§ **STORED DATA**
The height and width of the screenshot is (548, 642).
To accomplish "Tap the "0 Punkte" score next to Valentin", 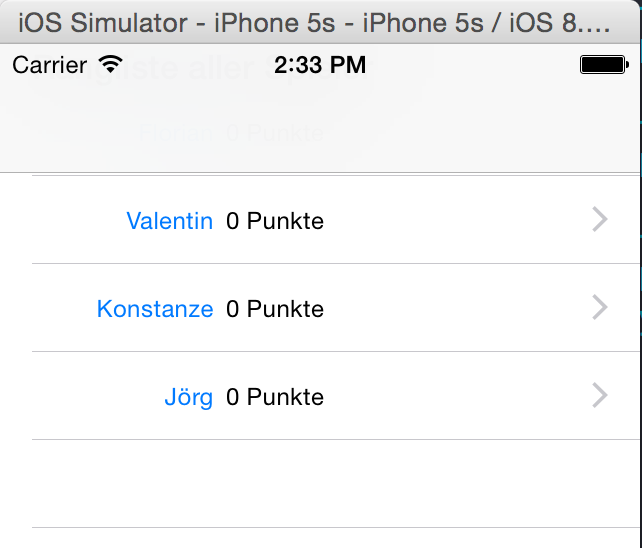I will 275,221.
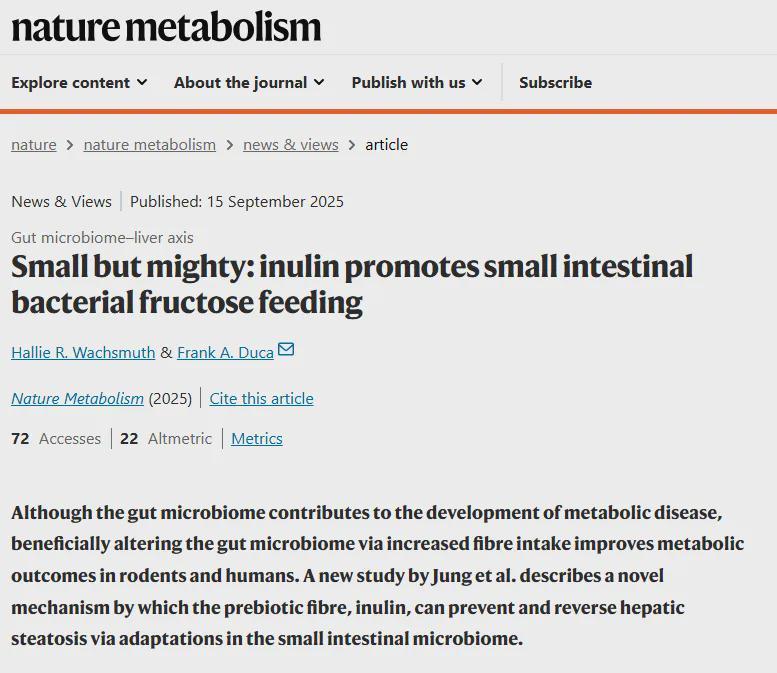This screenshot has width=777, height=673.
Task: Expand the Publish with us chevron
Action: (x=477, y=82)
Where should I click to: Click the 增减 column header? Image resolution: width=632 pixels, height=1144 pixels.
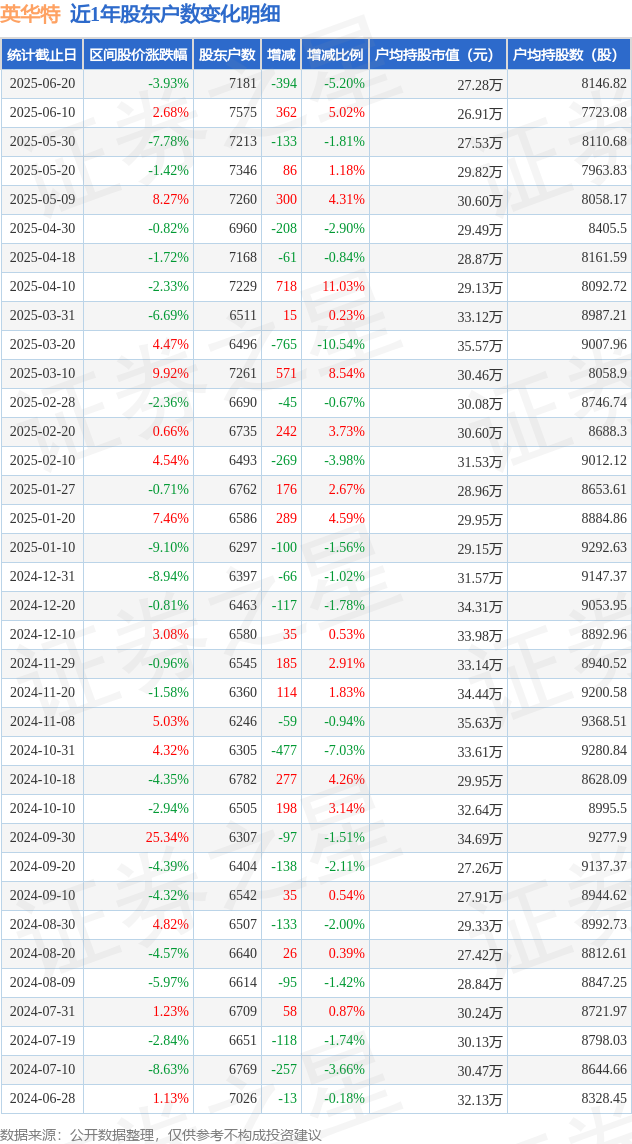point(282,55)
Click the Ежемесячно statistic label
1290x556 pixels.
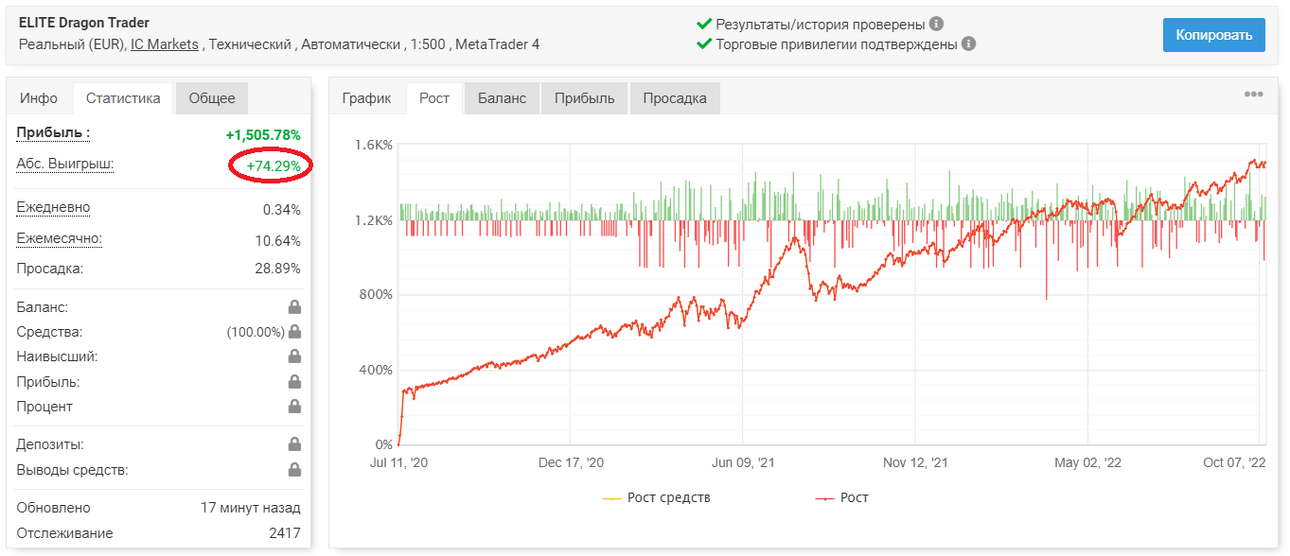pyautogui.click(x=59, y=239)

§ **YOUR TASK**
Every line from the one with "Click the Ежемесячно statistic label" through the last line of the listing above must be written out exactly, and no picture may appear.

§ **EXERCISE RESULT**
Click the Ежемесячно statistic label
1290x556 pixels.
pyautogui.click(x=59, y=239)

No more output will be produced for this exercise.